I first got tattooed as an act of wifeyness. My exh-husband is heavily tattooed, and lured me into the world of ink and needles. Tattooing also marked the other end of my wifey identity: I got a forearm tattoo to mark my divorce. My relatively new addiction to collecting girls on my forearms reflects a desire to communicate a certain kind of thuggishness through femininity. A kind of...gay thuggishness, or femme thuggishness. I suppose sailors of the past got panty-clad-butt-thrusting-pouty-lipped gals on their skin to silently pontificate their macho heterosexuality; I am filling my skin with sketched girls of the same genealogy to express my femme homosexuality. These girls are the girls I am inside, floated out to the topmost layer of my skin. I’ve got my own girl-gang. Don’t gangs bind their bond by mixing thumbblood? Well, my sisters are forever with me, on me, sisters born of my own blood and black ink.

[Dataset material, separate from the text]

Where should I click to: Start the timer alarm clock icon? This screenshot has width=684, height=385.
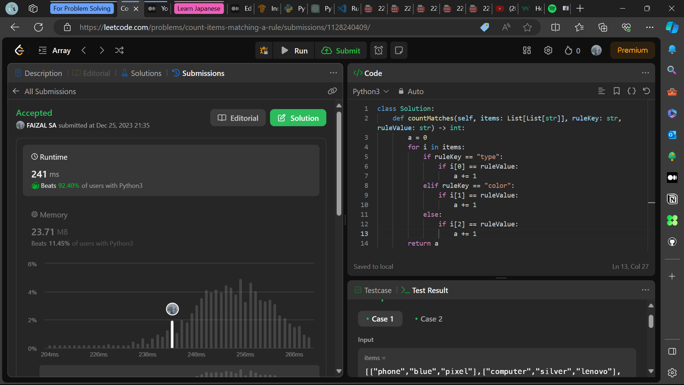tap(378, 51)
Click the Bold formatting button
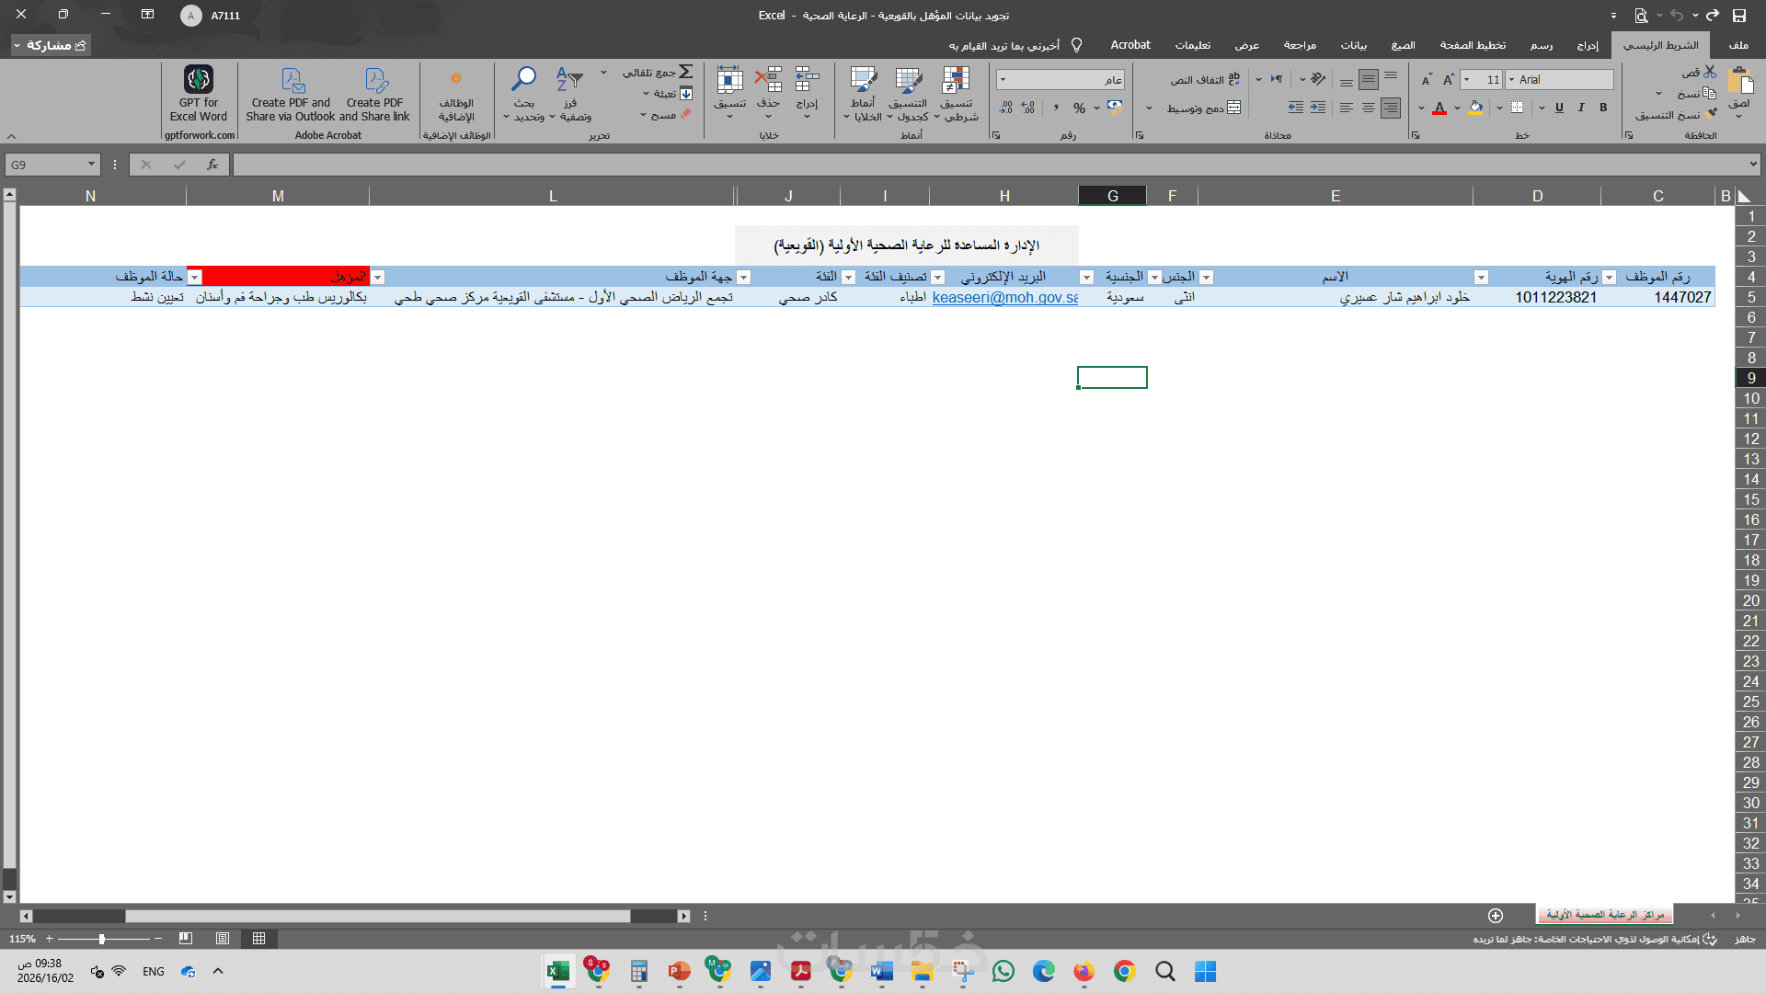This screenshot has width=1766, height=993. click(1603, 108)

My tattoo addiction is an evolution of my adolescent gender dysphoria. When I was 16, I was sure that I was a girl trapped in a boy’s body and did primitive research on gender reassignment at the public librar. I struggled with this confusion—was I just gay or was I transsexual?—through research, both of book and body. Aside from reading through scarily-illustrated medical books, I had also taken to cutting, which I think was a smaller version of prepping myself for the cutting that would produce the ultimate cut that I wasn’t born with: a vagina. Things came to a head when, in my second year of college, I fell totally in love with a blond curly-haired Quaker boy. Studying together one night, he pointed to an entry about male-to-female transsexualism in his Abnormal Psych (!! it was 1995!!) textbook and said with a seductive smile, “Have you ever thought about this? I think I could love you if you were....”

Needless to say, I didn’t take him up on his suggestion. But he did fuck with my head for a while, and through the tears and blood I finally decided that cutting through my own flesh was not the answer to becoming this thing that was inside me. Instead, it’s better to have the cut accompanied by ink and image, as permanent as any God-given reproductive organ.